Auxiliary function of missing data PreviousNext
Mplus Discussion > Missing Data Modeling >
 Xu, Man posted on Tuesday, August 05, 2008 - 11:06 am
sorry if I multi posted this.
I just experimented with the auxiliary function for the Mplus 5.1. The results are quite similary to FIML. I am not quite sure if the auxiliary vaiables are considered in relation to the clustering effect for data that has clustering structure. I used complex design function to account for the cluster effect.
Can I have more information regarding this function please?
 Bengt O. Muthen posted on Tuesday, August 05, 2008 - 3:12 pm
Yes, Type=Complex is in operation when you use aux(m).
 Xu, Man posted on Thursday, August 07, 2008 - 9:26 am
Thanks! I didn't totally understand the technical appendix for this function. But if I understood correctly, this function implemented method from Graham(2003), right? My confusion is that this paper didn't specify how this works for multilevel data. How Mplus takes into account of it when Type=Complex is in operation when you use aux(m)?

Graham, J. W. 2003
Adding missing-data-relevant variables to FIML-based structural equation models
Structural Equation Modeling 10, 1 page 80-100
 Bengt O. Muthen posted on Thursday, August 07, 2008 - 9:43 am
Aux(m) still uses maximum-likelihood estimation, just with an extended set of variables. Type=Complex adjusts for complex sample features just like with other ML estimation - so there is no extra difficulty when aux(m) is added. Type=twolevel is another matter.
 Xu, Man posted on Thursday, August 07, 2008 - 10:40 am
I see. Thanks for the reply! How it is another matter when Type=twolevel? (so sorry if my question is a bit "idiotic...")
 Bengt O. Muthen posted on Thursday, August 07, 2008 - 6:17 pm
Well, then you have to make sure that the "saturated correlates" approach is applied correctly to the two levels - this has not been explicated in the literature. May be straightforward, but...
 Andy Ross posted on Wednesday, February 11, 2009 - 1:57 am

Following on from your last post, is there any plans to make the aux(m) available for type=twolevel or type=complex?

Many thanks!
 Andy Ross posted on Wednesday, February 11, 2009 - 1:59 am
Apologies, in my last post I meant type=mixture not type=complex
 Linda K. Muthen posted on Wednesday, February 11, 2009 - 10:20 am
We have no plans to do this in the immediate future.
 Guillaume Filteau posted on Tuesday, April 21, 2009 - 2:15 pm
Is it possible to estimate the variance of an auxiliary covariate?

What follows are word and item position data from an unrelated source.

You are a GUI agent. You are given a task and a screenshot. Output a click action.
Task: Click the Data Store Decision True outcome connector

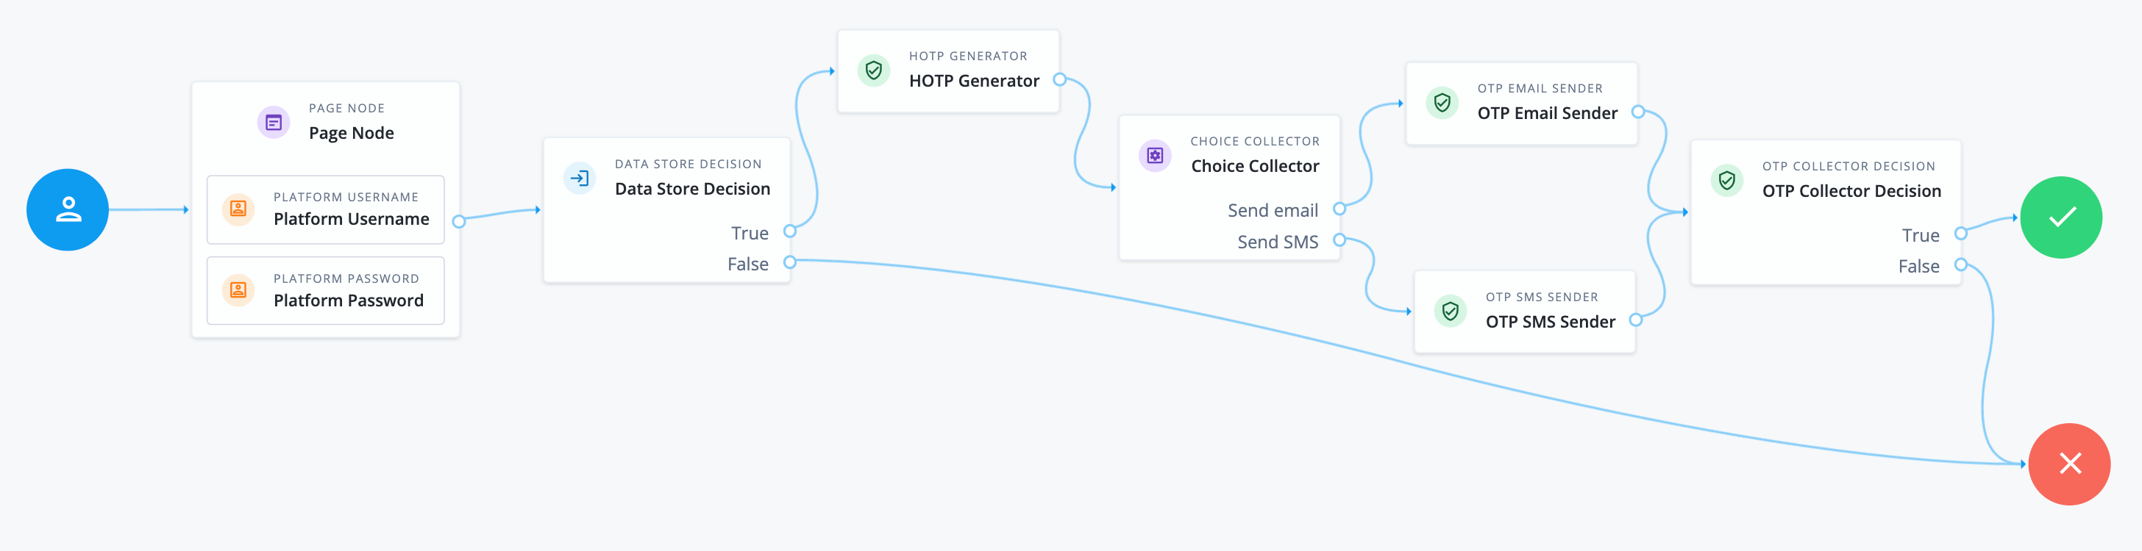pos(790,231)
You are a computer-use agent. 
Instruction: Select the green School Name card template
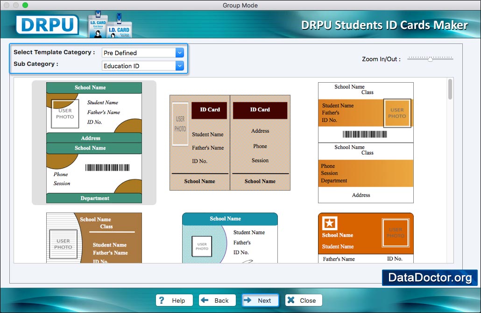coord(94,142)
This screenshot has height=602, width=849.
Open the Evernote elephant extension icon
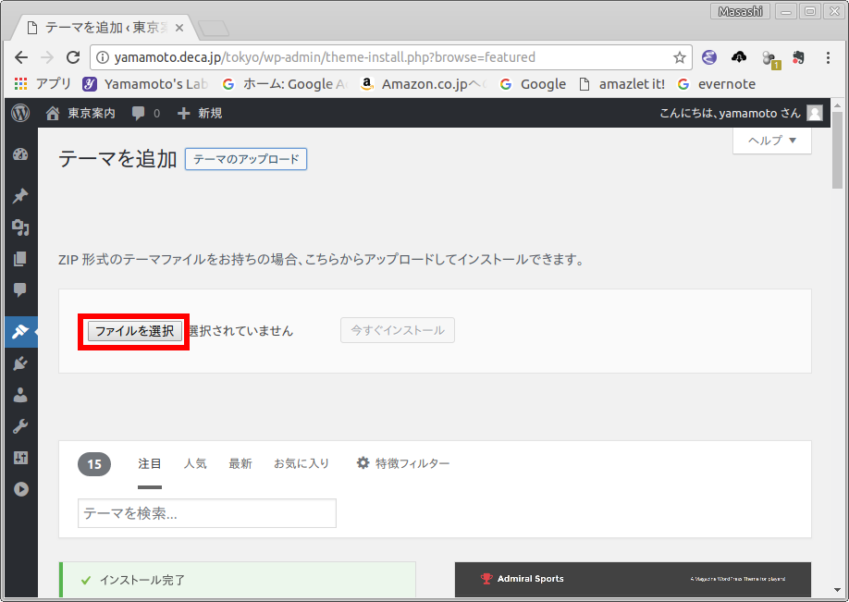pyautogui.click(x=798, y=57)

Would that result in using all individuals for the analysis, even if they are missing the auxiliary variable?

 Linda K. Muthen posted on Wednesday, April 22, 2009 - 9:36 am
No,only the mean and the standard error of the mean are given.
 Sara May posted on Sunday, October 25, 2009 - 10:27 am
Is it possible to specify both binary variables as well as continuous variables as missing data correlates?

The following syntax doesnt work if I specify the dummy variables as categorical:

auxiliary = (m) dummy1 dummy2 continuous1 continuous2;

 Linda K. Muthen posted on Sunday, October 25, 2009 - 11:17 am
This is for continuous variables only.
 Maren Winkler posted on Monday, May 10, 2010 - 3:08 am

I've estimated a SEM and didn't have problems with fit, SE etc. Now I've added auxiliary variables (aux (m)) and got the following message:


I have a model as follows:

F1 BY a b c;
F2 BY x y z;


d ON F1;


(the variable RESID is specified in order to allow an additional path from the residuum of variable d on F2 over and above the loading of F1 - on which d loads, too).
The correlation of d and RESID is .906 - which is no surprise given the model.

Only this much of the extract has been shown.